### Problem to work on
The number of lines containing the word "view" is all you should give; count them in the records below.

### Records shown
○ ○ ○

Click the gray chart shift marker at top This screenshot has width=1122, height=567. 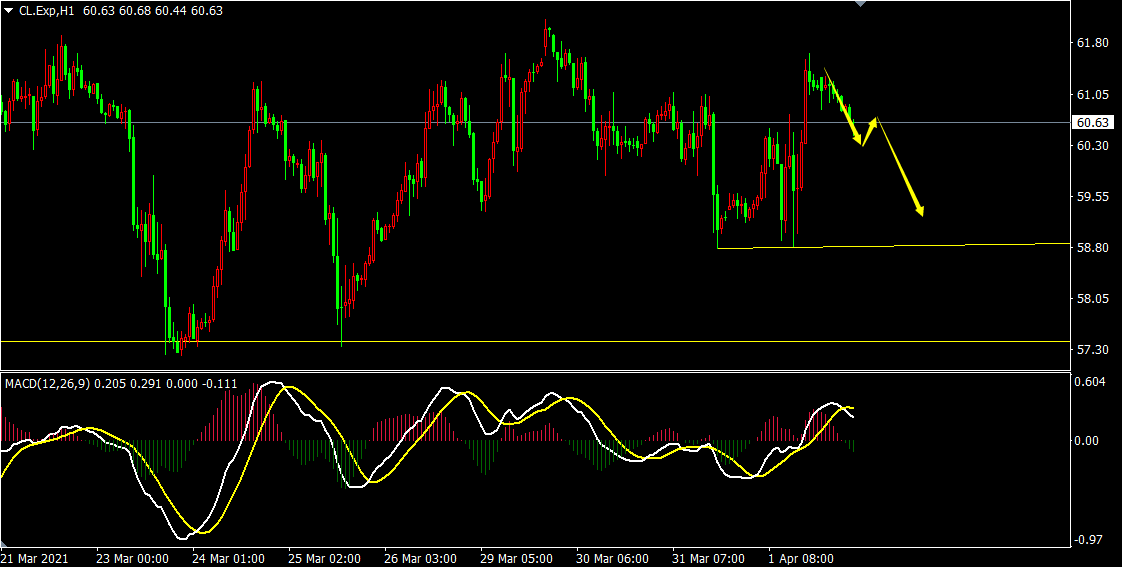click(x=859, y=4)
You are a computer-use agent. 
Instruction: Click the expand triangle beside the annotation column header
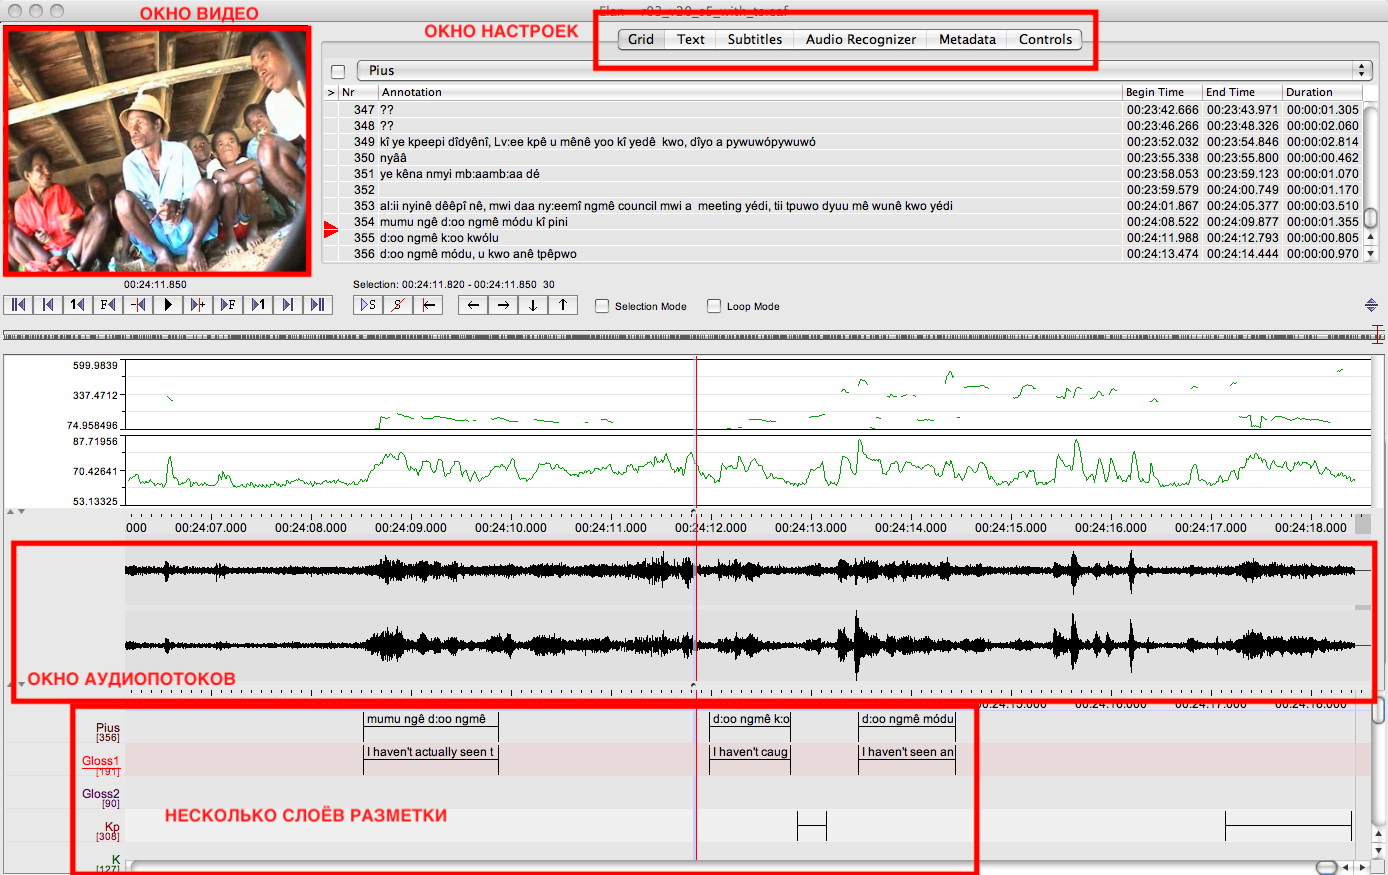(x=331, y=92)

○ ○ ○

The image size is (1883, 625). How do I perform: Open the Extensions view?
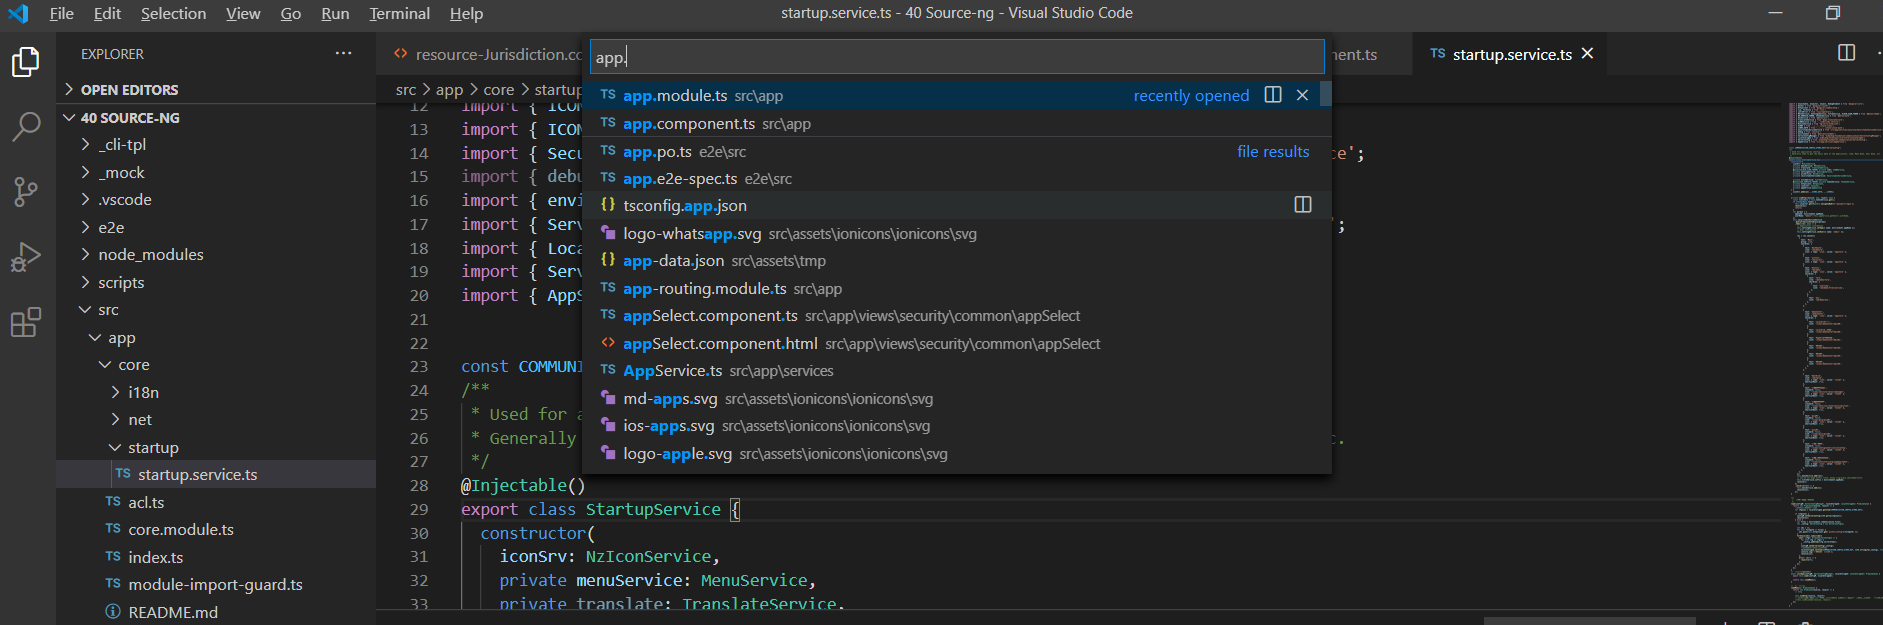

○ ○ ○

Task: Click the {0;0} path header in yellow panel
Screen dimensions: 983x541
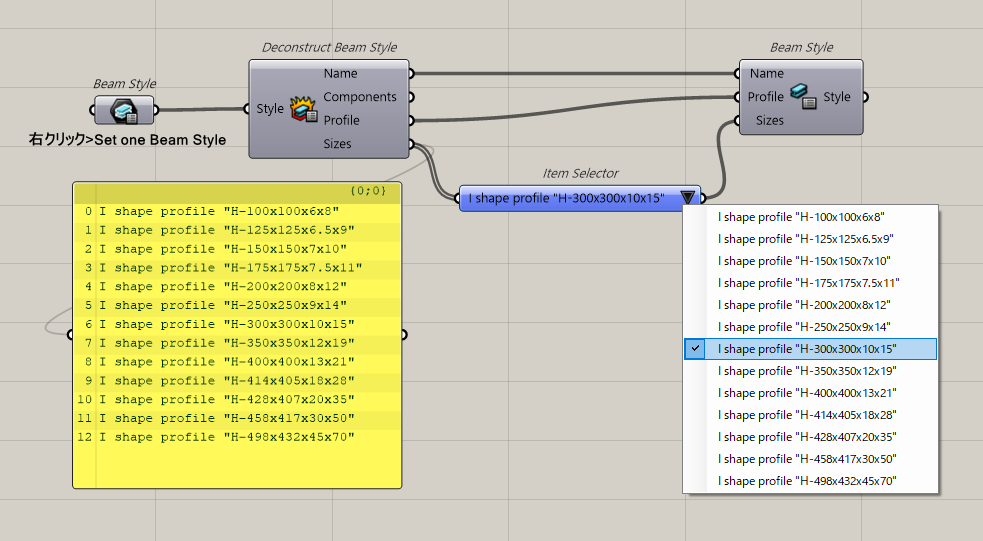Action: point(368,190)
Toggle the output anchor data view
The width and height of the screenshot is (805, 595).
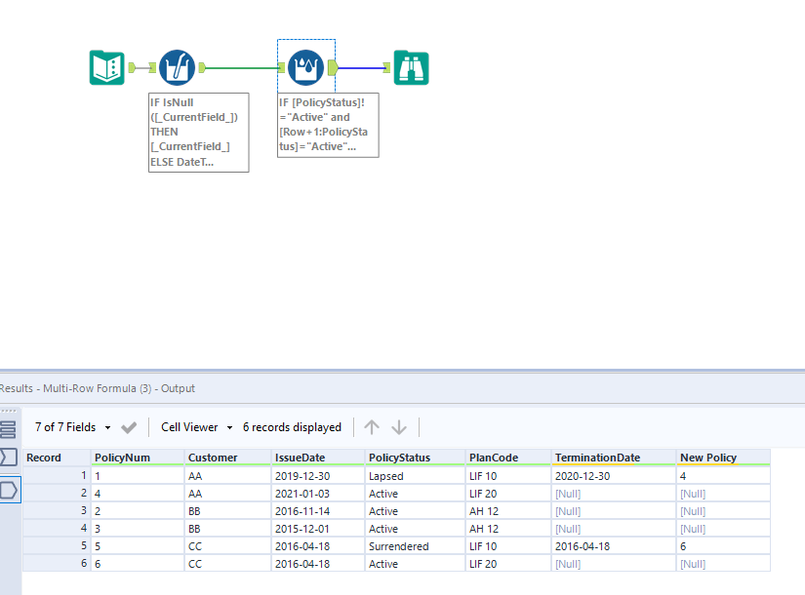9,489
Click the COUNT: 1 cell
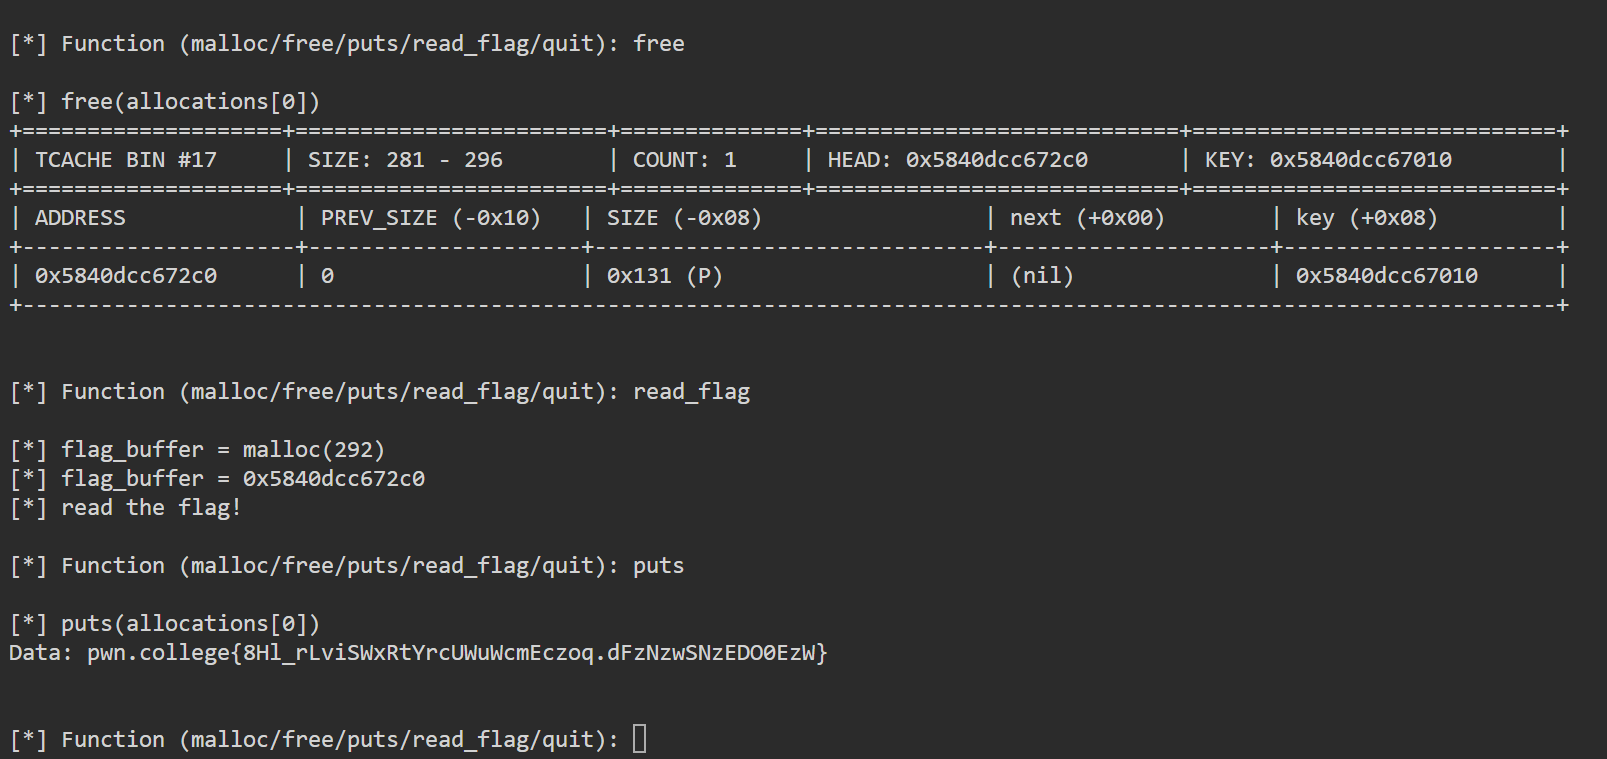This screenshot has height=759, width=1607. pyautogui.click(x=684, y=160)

○ ○ ○

### Written solution
2